Improvement in abdominal core quality of life after repair is comparable between open and robotic retromuscular techniques. Larger hernia defects and higher ASA class patients benefitted the greatest. Robotic approaches offer shorter LOS with comparable recurrence and wound morbidity rates 1 year after surgery. The surgical approach should be personalized and guided by the surgeon's individual and institutional expertise.

摘要

背景

与开放式手术相比,机器人辅助的后肌膜修复可缩短住院时间。然而,尚无研究评估其对腹部核心生活质量的长期影响。

方法

本研究采用前瞻性收集的美洲疝学会质量协作组(AHSQC)数据进行回顾性队列研究,纳入 2013 年至 2019 年间接受开放式或机器人辅助后肌膜、切口疝修复的成年人。使用多变量回归模型比较基线和术后 1 年时疝相关生活质量调查(HerQLes)评分的差异。次要结局包括围手术期并发症、伤口发病率和疝复发。

结果

236 例患者接受了开放式(N=194)和机器人式(N=42)修复。中位年龄为 61 岁。
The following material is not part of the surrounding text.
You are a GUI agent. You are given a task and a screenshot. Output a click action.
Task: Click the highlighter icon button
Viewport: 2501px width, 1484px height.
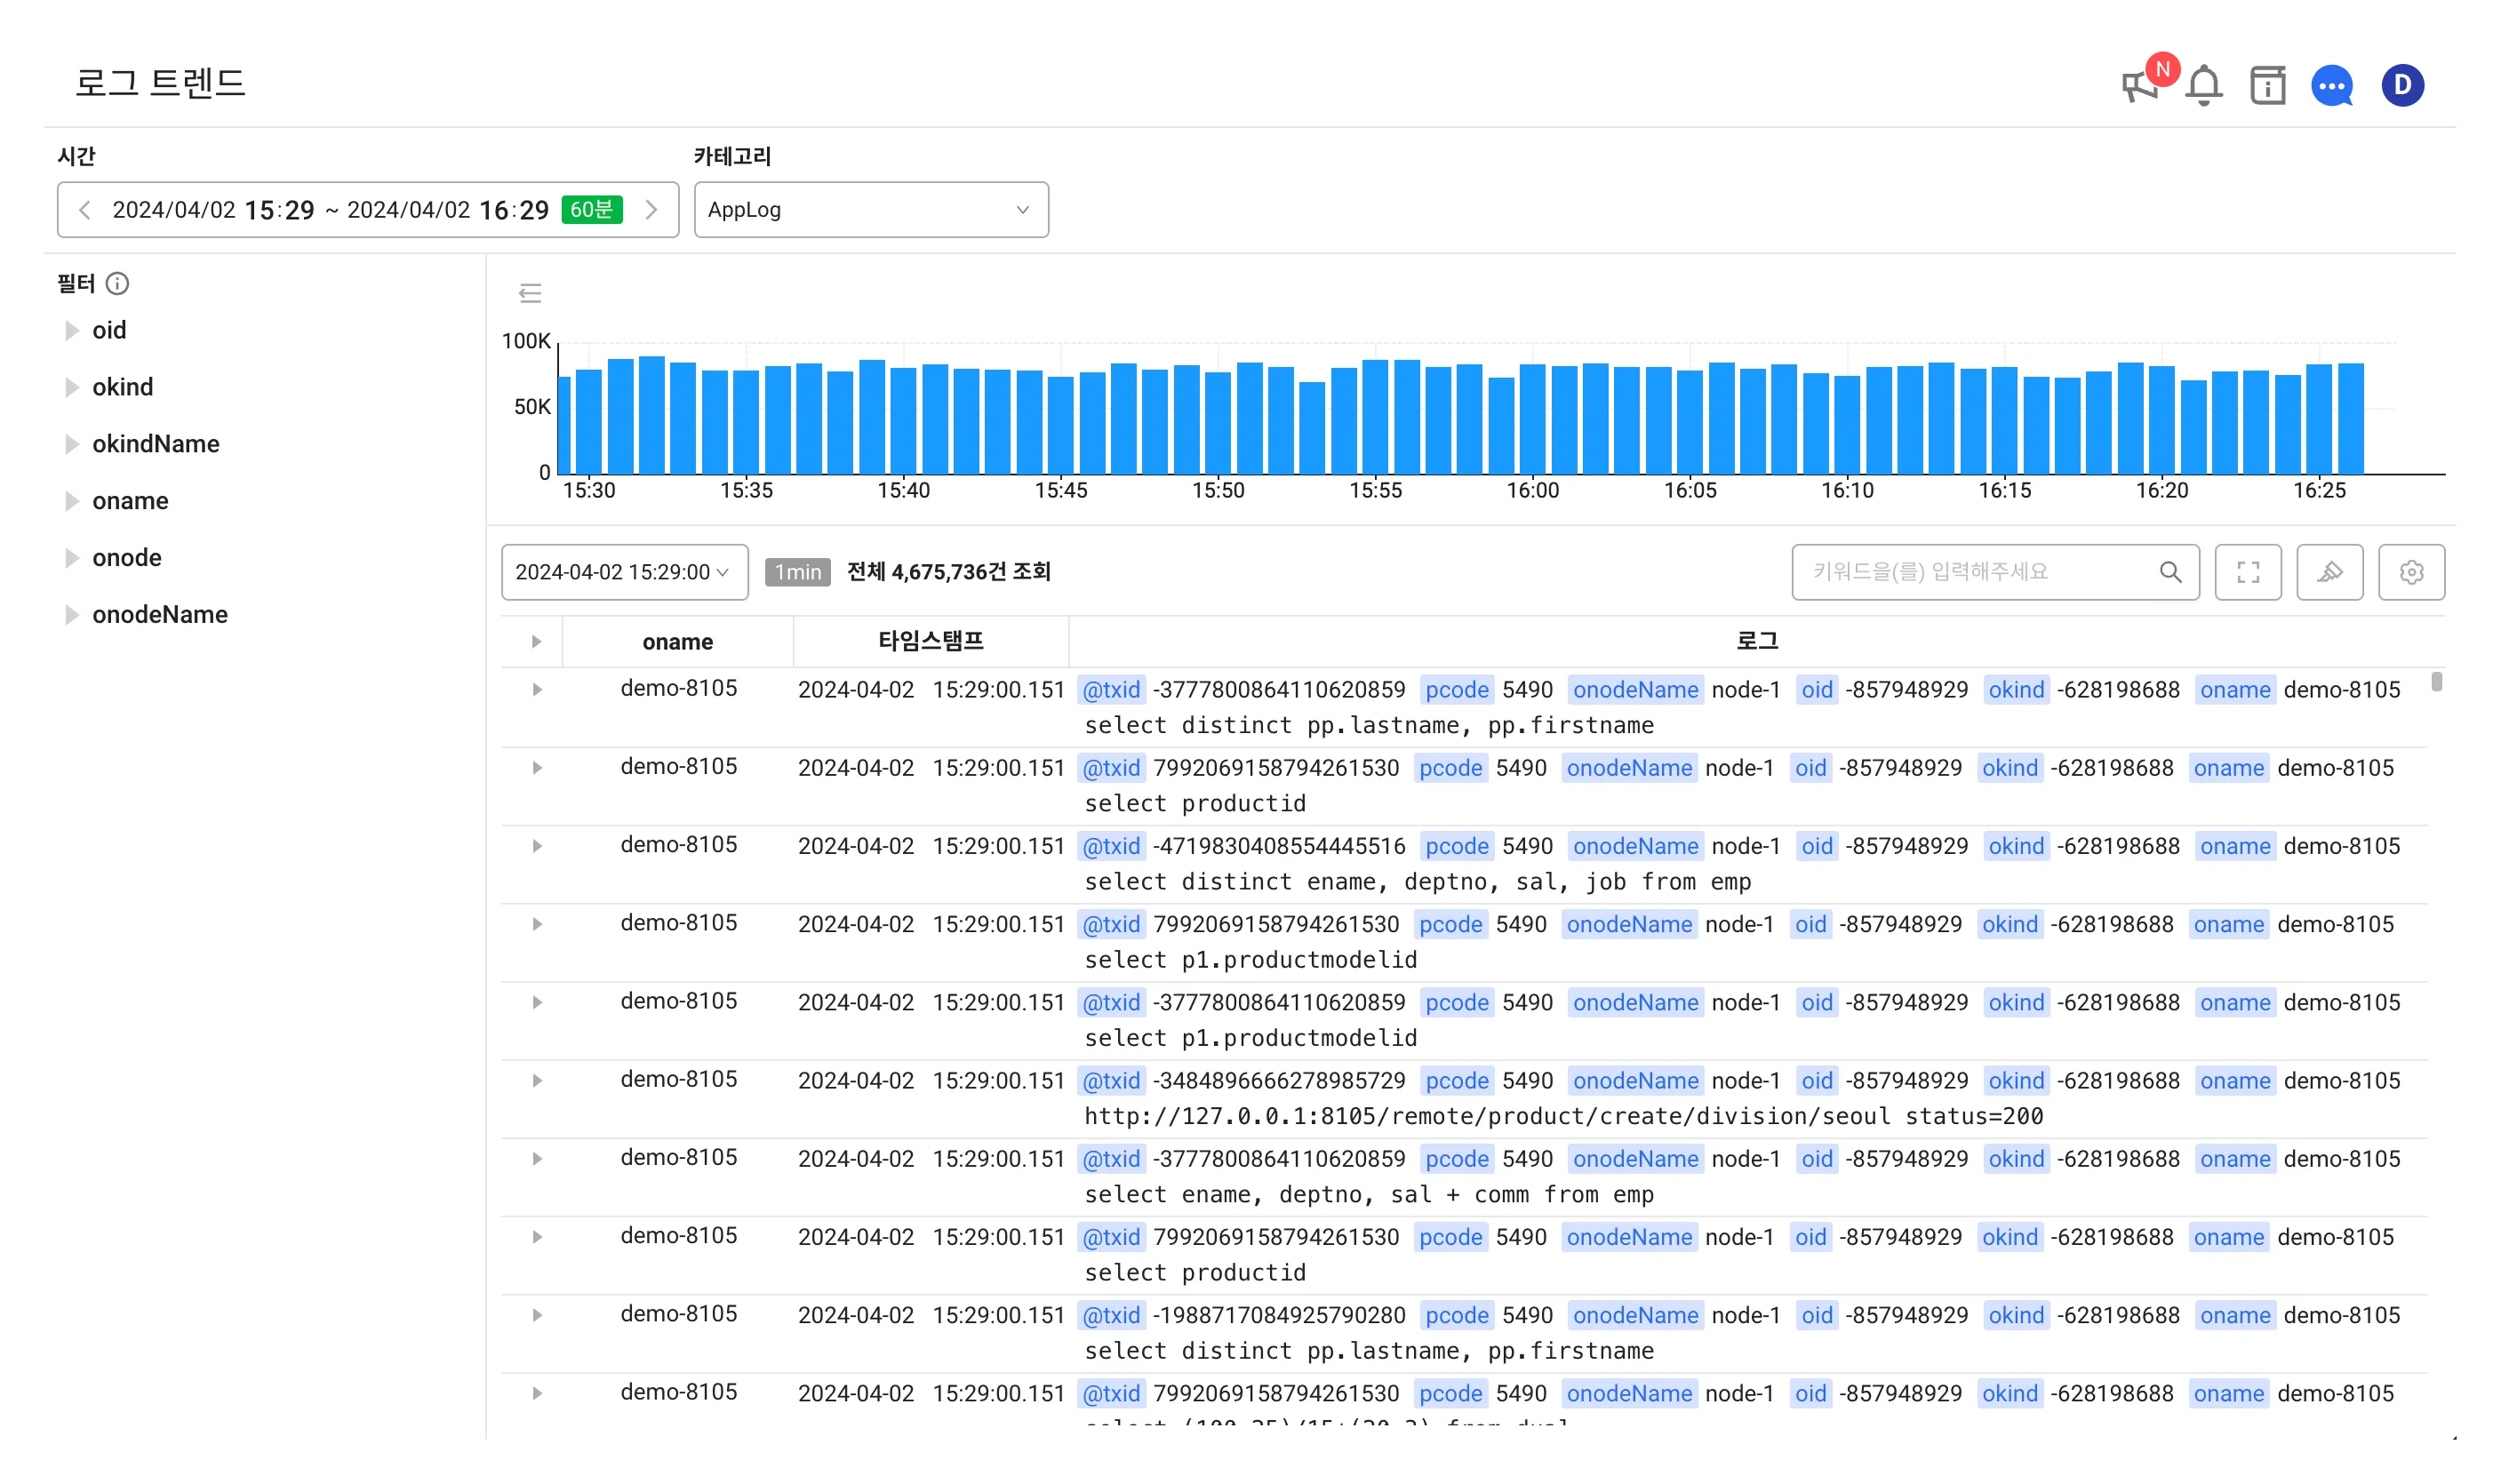click(2329, 572)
开放式组的疝宽度更大(中位数[IQR],13[9-16]cm 比 7[5-9]cm),住院时间更长(5[4-6]d 比 1.5[1-3]d)。开放式组和机器人组在术后 1 年的 HerQLes 综合评分相似,分别为 88[67,93]分和 90[58,94]分。伤口发病率相似。多变量分析显示,两种技术在术后 1 年的 HerQLes 综合评分改善方面无差异(3.3,CI[-7.7,14.3];p=0.52),然而,疝宽度为 7cm 的患者 HerQLes 评分增加 5.9(CI[1.1,10.8],p=0.02),ASA 分级较高(3-5)的患者评分提高 11 分(CI[2.2,20.0],p=0.02),无论手术方式如何。吸烟、BMI 超过 30 或疝复发均无显著影响,而 COPD 则降低评分(-17.0,CI[-32.3,-1.7],p=0.03)。

结论

开放式和机器人辅助后肌膜修复后腹部核心生活质量的改善相当。较大的疝缺损和较高的 ASA 分级患者获益最大。机器人方法可缩短住院时间,术后 1 年复发和伤口发病率相似。手术方法应根据外科医生的个人和机构专业知识进行个性化和指导。